Affaire Dominique Cottrez : la prescription des crimes en question

Affaire Dominique Cottrez : la prescription des crimes en question
FAITS DIVERS

JUSTICE - Une audience cruciale va se jouer vendredi devant la Cour de cassation. L'assemblée plénière va examiner l'affaire Dominique Cottrez, soupçonnée de huit infanticides, et dire si les faits sont prescrits ou non. Avec à la clé, un cas qui pourrait bien faire jurisprudence.

Dominique Cottrez sera-t-elle renvoyée devant une cour d’assises ? La plus haute juridiction française, la cour de Cassation, se penche vendredi sur la plus importante affaire d'infanticide connue en France. Dernier acte d'un long bras de fer judiciaire.

Car dans ce dossier complexe, la prescription est depuis le départ au cœur des débats. La défense de l'ancienne aide-soignante, soupçonnée d'avoir tué huit de ses nouveau-nés à Villers-au-Tertre, brandit des expertises qui datent la naissance des nourrissons avant mai 2000 (un "doute" subsiste quant à la naissance du huitième bébé, né selon les experts entre mai et septembre). "La loi est très claire : il s'est passé dix ans depuis leur mort.
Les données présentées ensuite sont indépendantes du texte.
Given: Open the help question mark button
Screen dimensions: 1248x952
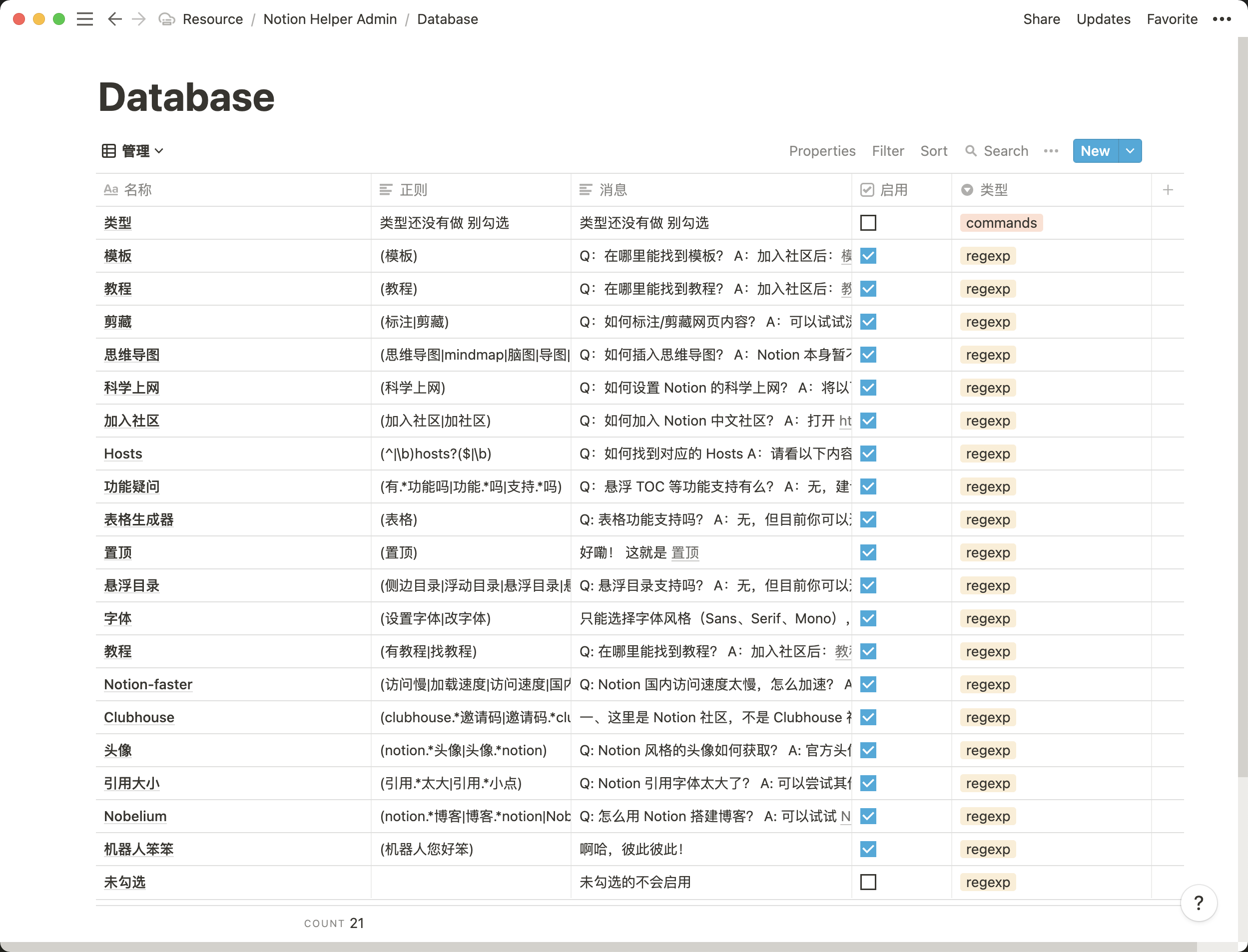Looking at the screenshot, I should pos(1198,903).

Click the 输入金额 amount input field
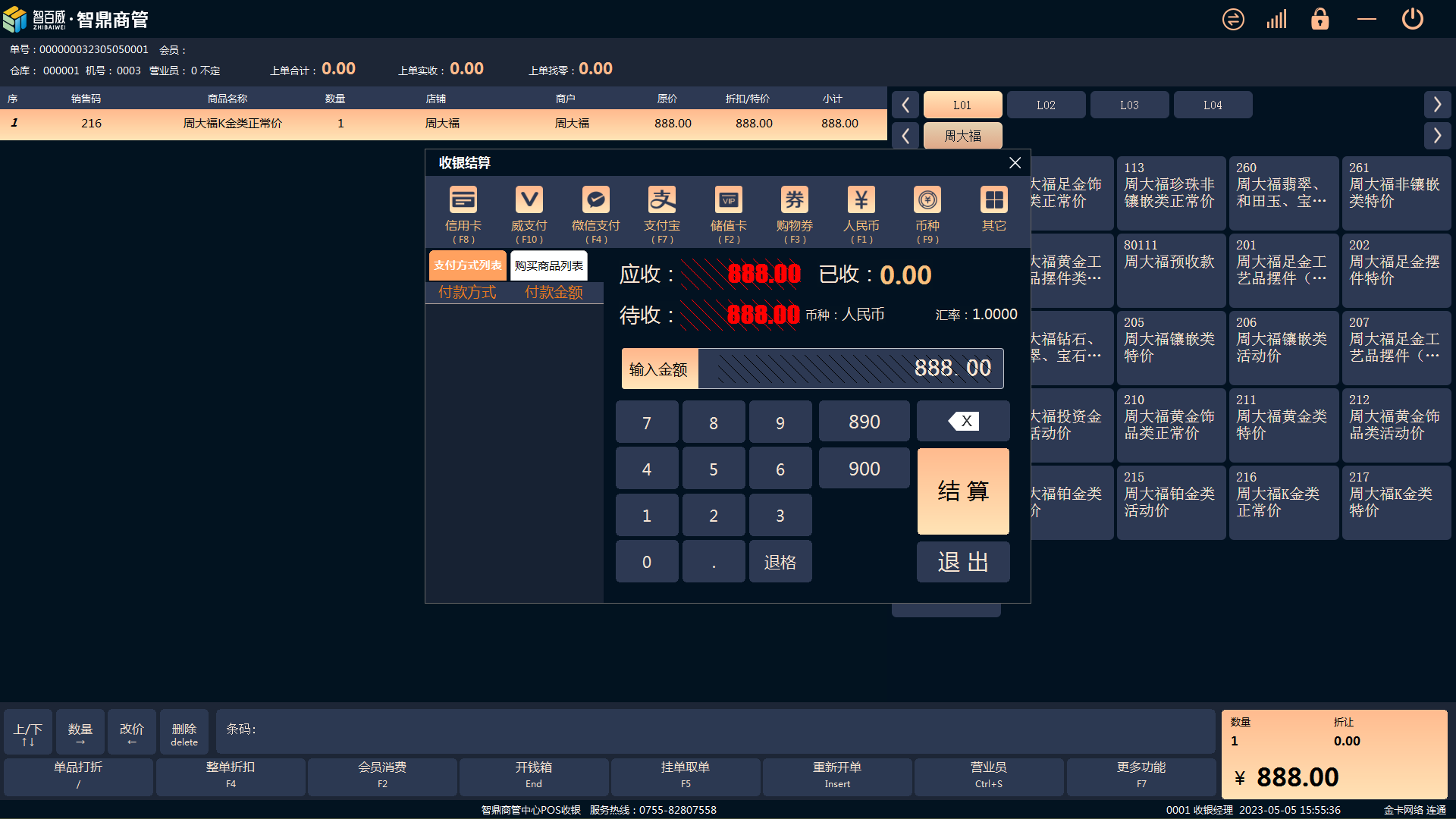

Les faits sont prescrits", fait valoir auprès de metronews Me Claire Waquet.

Prescription à compter du crime ou de sa découverte ?

Mais en mai dernier, la cour d'appel de Paris avait rendu une décision inattendue : le report de la prescription, dix ans en matière criminelle, à compter du jour de la découverte des corps. Les deux premiers avaient été trouvés le 24 juillet 2010 dans des sacs en plastique enfouis dans le jardin de l'ancien domicile des parents de Dominique Cottrez, où celle-ci avait vécu avant son mariage. Les six autres, dans le garage de la nouvelle maison qu'elle habitait avec son mari. Un arrêt jugé "scandaleux" et qui "n'a rien de juridique" pour la défense de Dominique Cottrez. "Ma cliente a besoin d'être aidée, pas de rendre des comptes. Elle a commencé un travail sur elle-même qui est bien plus important que la cour d’assises", plaide Me Waquet. Devant la juge d'instruction, Dominique Cottrez avait expliqué avoir été victime d'inceste et avoir agi par crainte que les bébés ne soient de son propre père, décédé en 2007.

Mais pour l'association Innocence en danger, qui s'est constituée partie civile, "les crimes, notamment des enfants, doivent échapper au 'droit à l'oubli'" édicté par les règles légales sur la prescription. "Lorsque l'on commet un meurtre, le propre est de le cacher, estime Me Grimaud, avocate de l'association. Dans de nombreuses affaires, les cadavres sont donc découverts des années plus tard. Il est incompréhensible que la prescription court à partir de la commission du crime". Selon une source proche du dossier, dans son avis écrit avant l'audience, l'avocat général aurait préconisé le renvoi de Dominique Cottrez devant les assises. "Ce serait une première, note l'association. Le cas Cottrez pourrait alors faire jurisprudence".